Seismic activity monitoring using distributed acoustic sensing
In this study, distributed acoustic sensing technology was used to monitor seismic activity south west of Japan. A distributed acoustic sensing device was connected to a 50km-long fibre optic cable, offshore Cape Muroto. The majority of the fibre optic cable rests due to its own weight on the ocean floor.
The distributed acoustic sensing device was designed and developed by the research team at the University of Southampton. The system has a 5 m spatial resolution and a spatial channel separation of 33 cm (300 MSa/s). The device was sampling strain disturbances on the fibre optic cable with a rate of 500 Hz throughout the whole span of the fibre optic cable (50km). A photo of the distributed acoustic sensing is shown in Figure 1.
Figure 1. Photo of the distributed acoustic sensing device. The device was designed and developed at the University of Southampton and was used to collect strain data for this research study.

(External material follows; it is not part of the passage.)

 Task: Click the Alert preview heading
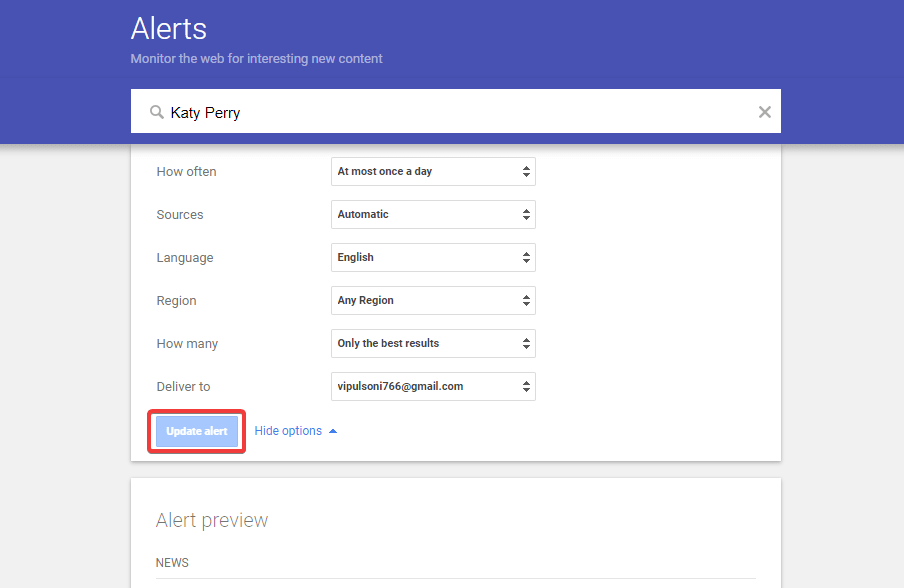coord(212,520)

Figure 2, shows the block diagram of this device. In this arrangement, a narrow linewidth DFB laser diode (λ =1550 nm, Δν = 40 kHz) was used as a seed laser. The laser was externally modulated by an electro-optic modulator (EOM) to generate 50ns probe pulses with a repetition period of 2ms. The probe pulse was then amplified by an Erbium-doped Fibre Amplifier (EDFA) to reach 220 mW peak power. To eliminate the forward Amplified Spontaneous Emission (ASE), a dense wavelength division multiplexing (DWDM) filter with 100GHz bandwidth and an acousto-optic modulator (AOM) with an extinction ratio of 50dB were used. A 95/5 tap coupler was added at the output of the AOM to monitor the probe pulse.

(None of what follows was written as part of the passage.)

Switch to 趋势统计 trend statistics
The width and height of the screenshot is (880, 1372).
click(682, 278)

The probe pulse was launched into the sensing fibre via a circulator which is also used to collect the backscattered light. The backscattered Rayleigh light from the sensing fibre was amplified by an optical amplifier (EDFA2) and filtered by a narrow FBG filter (λB= 1550.1 nm, Δλ = 5 GHz, Reflectivity = 70%) to remove the ASE. The amplified backscattered Rayleigh signal was then passed through an IMZI with a 10 m path imbalance and the intensity of the mixed signal at the output of the interferometer was measured by three amplified photodetectors (BW = 600 MHz, TIA = 40 kW). The detectors were sampled with a 300 MHz bandwidth PCIe digitizer at a rate of 330 MSa/s.
Figure 2. Block diagram showing the working principle of the distributed acoustic sensing device.